··· RECORDS PROVIDED ···
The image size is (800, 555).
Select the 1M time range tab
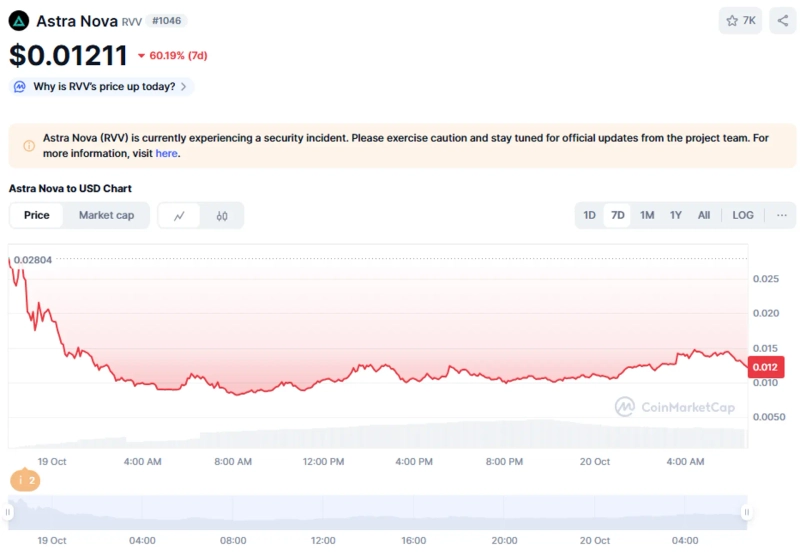pos(647,215)
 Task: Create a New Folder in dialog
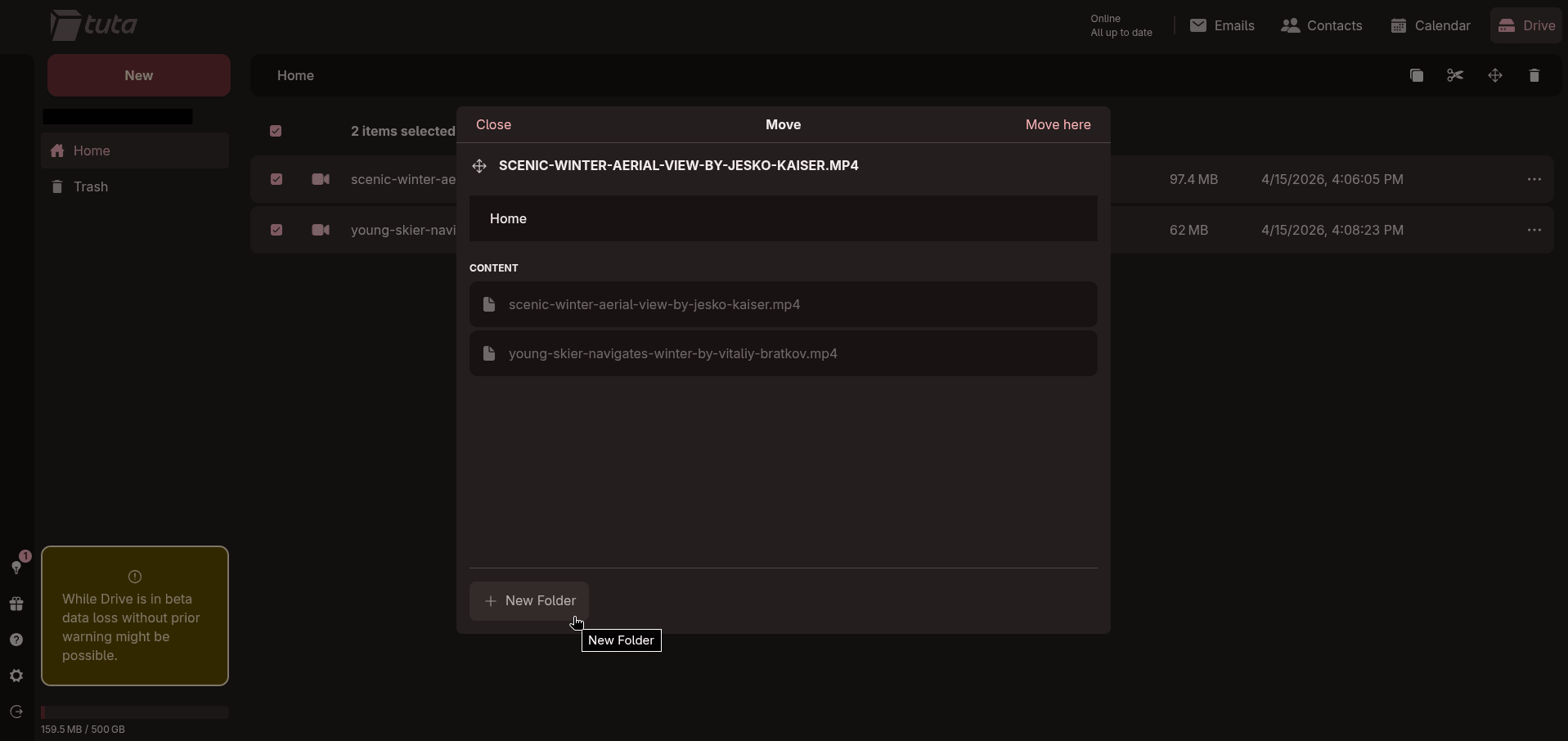pyautogui.click(x=529, y=600)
···
→ YOUR OBJECTIVE:
The records must be copied with no word altered, and without their pictures.

→ SOLUTION FOR THIS PROBLEM:
The image size is (800, 555).
Select the 1M time range tab
pos(647,215)
 Task: Create a New Folder in dialog
pyautogui.click(x=529, y=600)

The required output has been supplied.